"Everybody" seems to know exactly what the following means:
"A well regulated militia being necessary to the security of a free state, the right of the people to keep and bear arms shall not be infringed."
This was ratified by the States and Thomas Jefferson as Secretary of State authenticated it.
However, what Congress passed was:
"A well regulated Militia, being necessary to the security of a free State, the right of the people to keep and bear Arms, shall not be infringed."
Just what does the missing comma mean? I'll defer to grammarians on this, but if there is any difference in meaning, it makes it harder to determine the intent of Congress.
Whatever, Cliven Bundy and his supporters are using "the right to bear arms" as a justification of his armed refusal to obey a court order that the Bureau of Land Management should confiscate his cattle for his non-payment of fees for use of Federal Land.

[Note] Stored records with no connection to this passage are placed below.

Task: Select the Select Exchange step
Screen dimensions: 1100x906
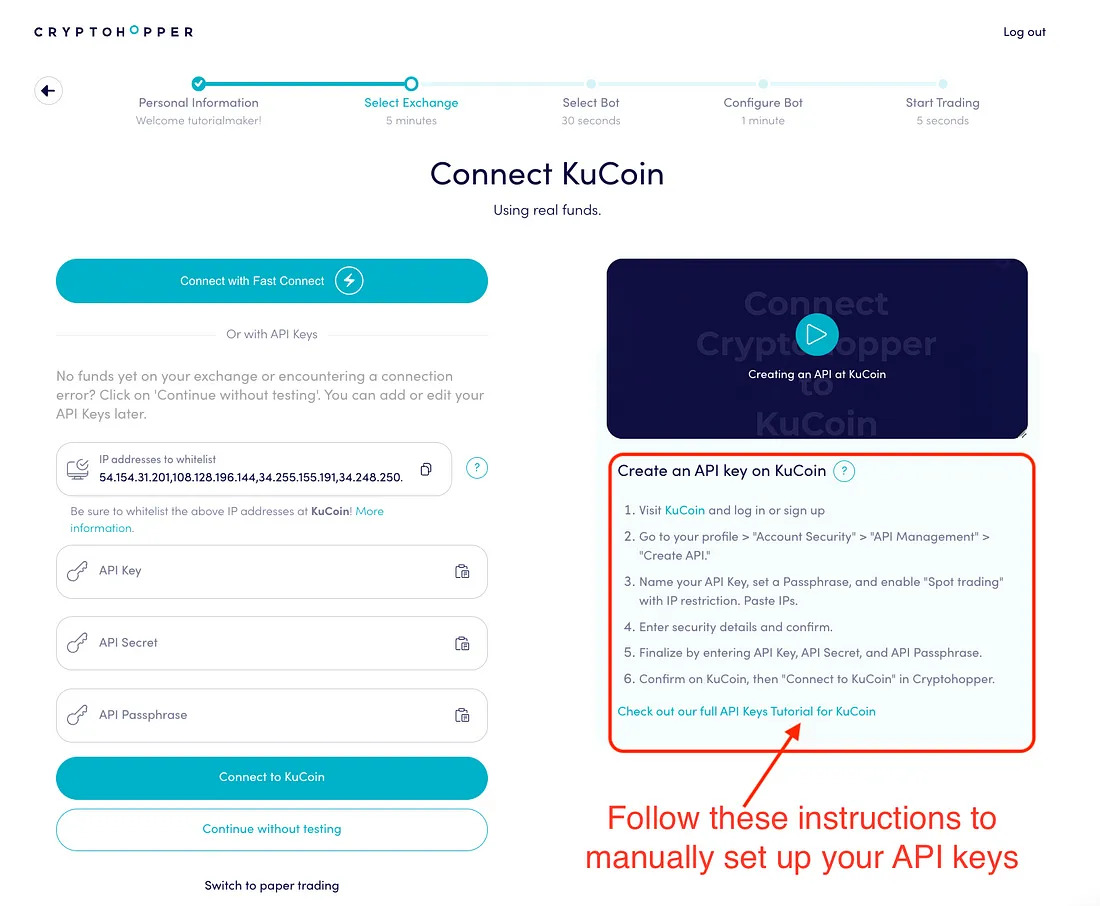Action: pyautogui.click(x=411, y=103)
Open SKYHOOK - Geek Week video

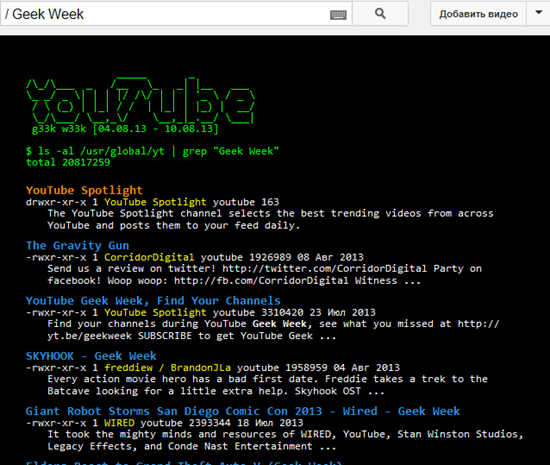(x=91, y=356)
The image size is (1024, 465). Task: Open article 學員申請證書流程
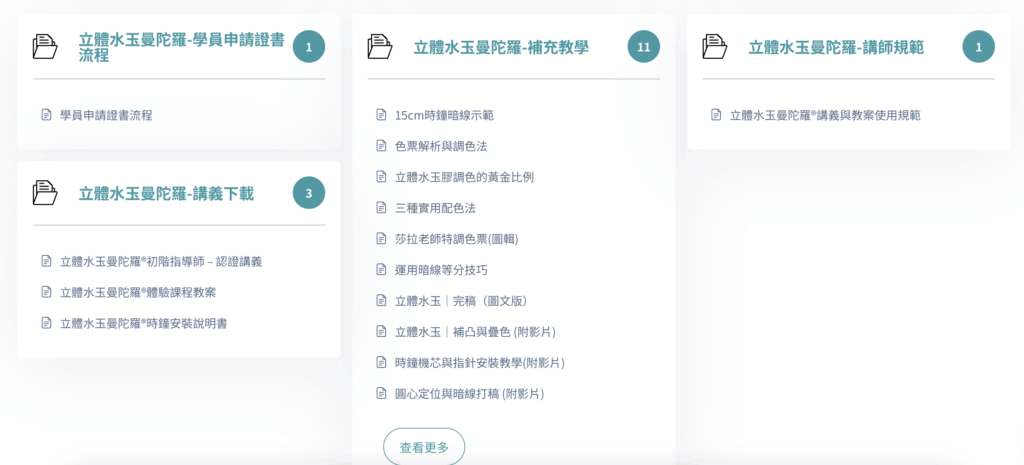click(x=106, y=115)
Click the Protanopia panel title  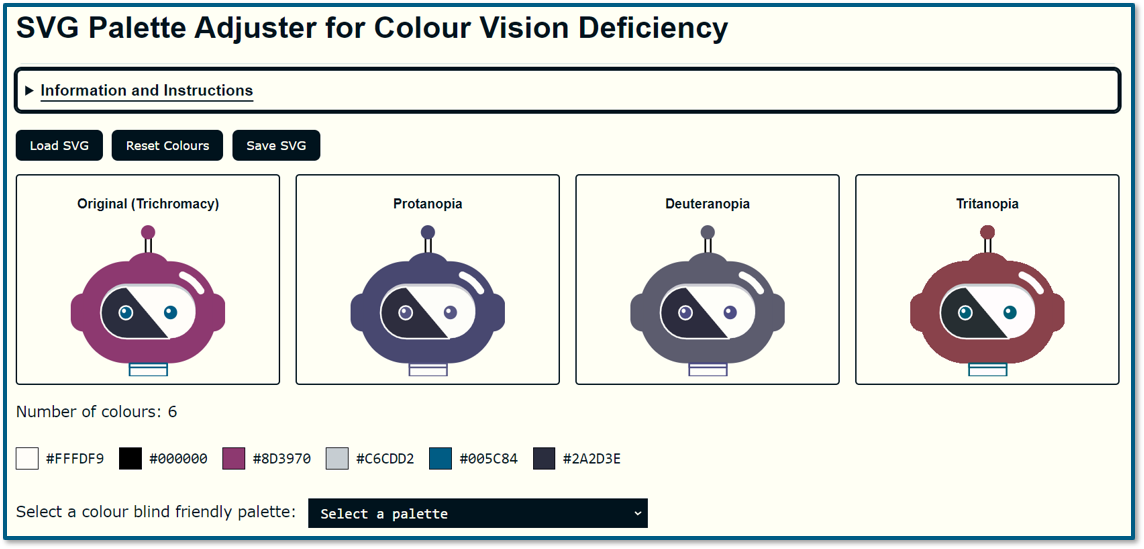[x=428, y=204]
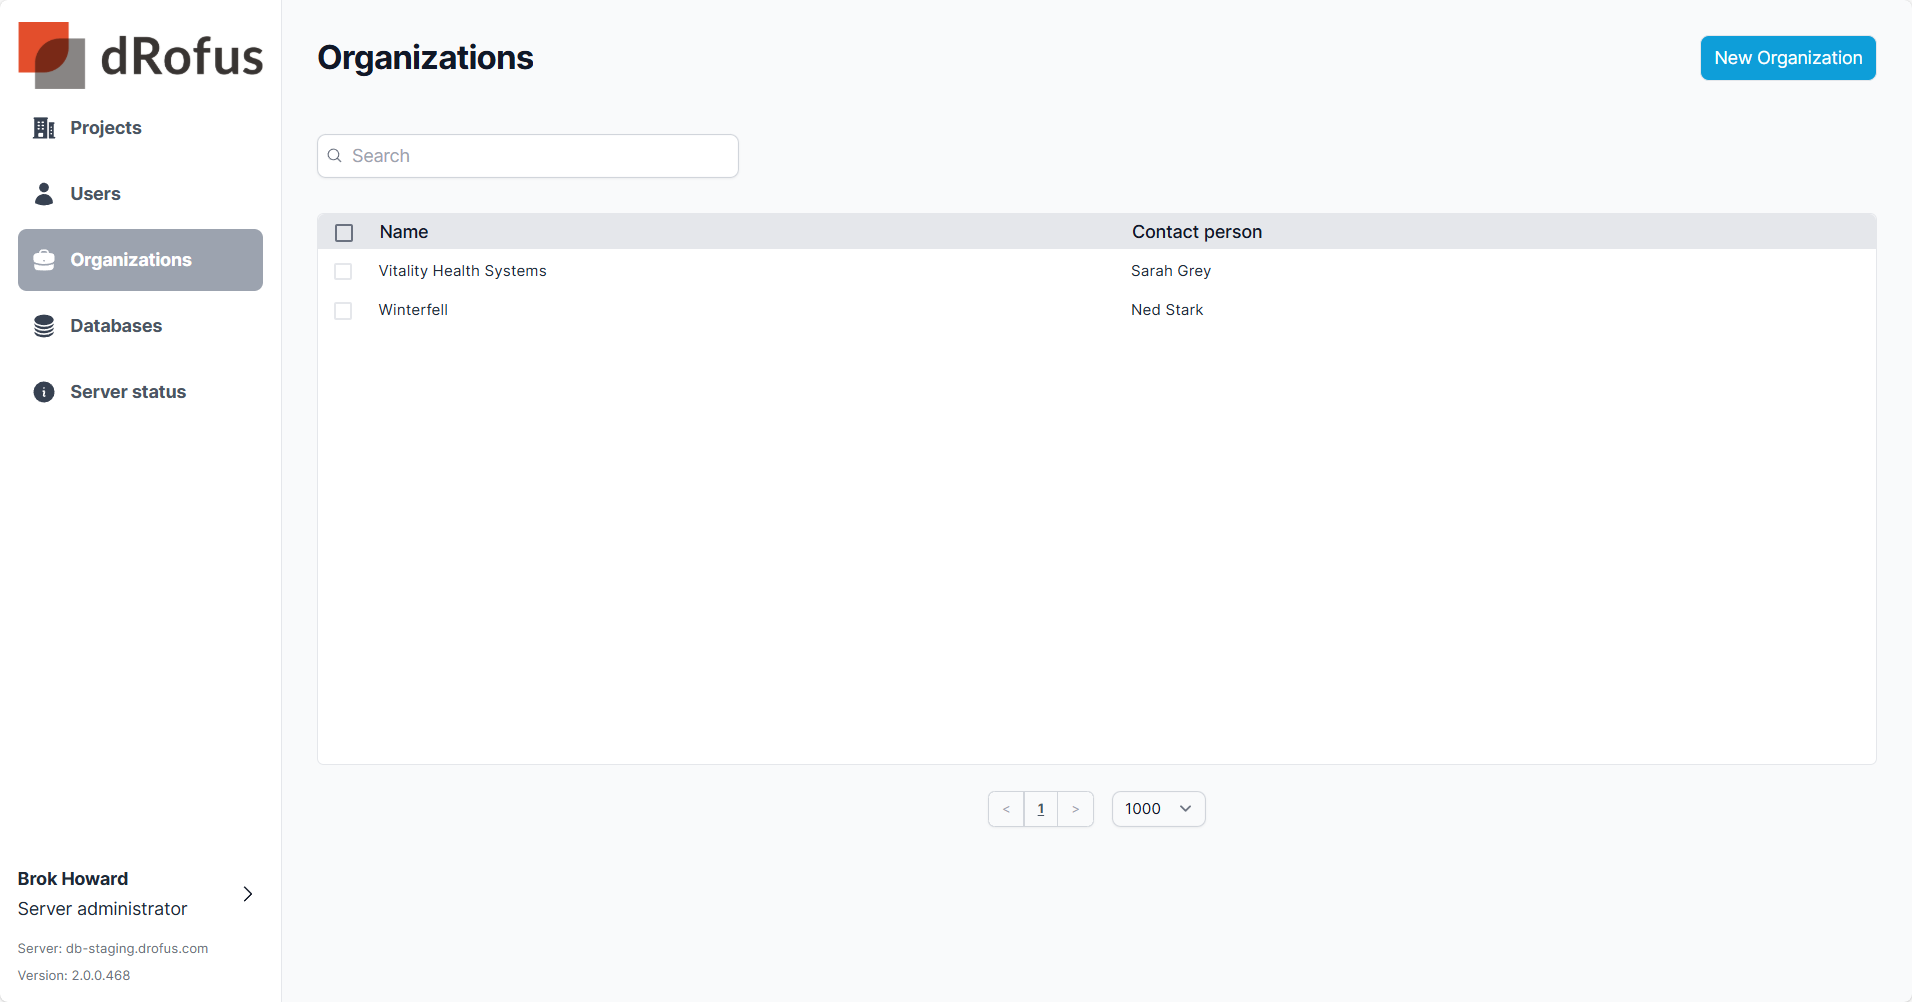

He seems to be ignoring Article I, Section 8 of the Constitution that includes:
“To provide for calling forth the Militia to execute the Laws of the Union, suppress Insurrections and repel Invasions;
“To provide for organizing, arming, and disciplining, the Militia, and for governing such Part of them as may be employed in the Service of the United States, reserving to the States respectively, the Appointment of the Officers, and the Authority of training the militia according to the discipline prescribed by Congress;”
Thus my general tendency to regard as wholly untenable any approach to the Constitution that describes itself as obviously correct and condemns its opposition as simply wrong holds for the Second Amendment as well. The Constitution contains too many phrases that are open to interpretation.
A Tea Party member stated on a To the Best of Our Knowledge broadcast that she could determine the writers' intent by reading the Constitution. She must be more knowledgable than the Justices of the Supreme Court. They rarely have unanimous decisions. Even if they do, the decision can be overturned by a later court. Consider that the "separate by equal" case justifying school segregation was overturned later by "Brown vs, Board of Education".
Even decisions on the Second Amendment have changed over time.
One of the early cases was US v. Cruikshank (1876) where the defendants were accused of threatening citizens of African descent who were exercising their own rights to peaceably assemble.
If the Second Amendment was intended as an individual right, then shouldn’t the slaves have had the right to bear arms for self-defense against oppressive slave owners and overreaching state governments that condoned slavery?
In Presser v. Illinois (1886), Presser claimed that the armed parade he was leading was protected by the Second Amendment. Illinois law forbade anybody to form a military company without a license from the state. The Supreme Court ruled against Presser. Among the arguments was, “The exercise of this power [to regulate the militia] by the states is necessary to the public peace, safety, and good order. To deny the power would be to deny the right of the state to disperse assemblages organized for sedition and treason, and the right to suppress armed mobs bent on riot and rapine.”
Justice James Clark McReynolds wrote the opinion in US vs. Miller (1939) that The National Firearms Act was not unconstitutional as an invasion of the reserved powers of the States and not violative of the Second Amendment of the Constitution. McReynolds was a very conservative judge who opposed much of Roosevelt’s New Deal legislation.
Then everything changed with District of Columbia v. Heller in 2008. One of the pronouncements is “The Second Amendment protects an individual right to possess a firearm unconnected with service in a militia, and to use that arm for traditionally lawful purposes, such as self-defense within the home.”
This reads as if written by an “activist judge” who interprets the Constitution to suit ideological beliefs rather than what the Constitution actually says. This is surprising to come from a judge appointed by a president of a party who long railed against “activist judges”.
I wonder if the current Supreme Court would rule in Cliven Bundy’s favor because the Congress does not have the authority to call out the militia “to suppress insurrections”. I wonder that if many in Congress voted to call out the militia would the Republicans then do everything they could to stop this action.
As so many of us are, the Republicans seem to be selective in which laws they support and which they oppose. Are not laws prohibiting abortion an imposition on individual liberty? Are not laws favoring certain religious views in schools an imposition on those who do not have those views?
And Republicans seem the most eager to have a large standing army to go anywhere the President wants for whatever reason. Boy! Talk about not following the intent of the Founders.
What is an independent to do? “Conservatives” want to go back to a past that never was, and “Liberals” want a future that will never be.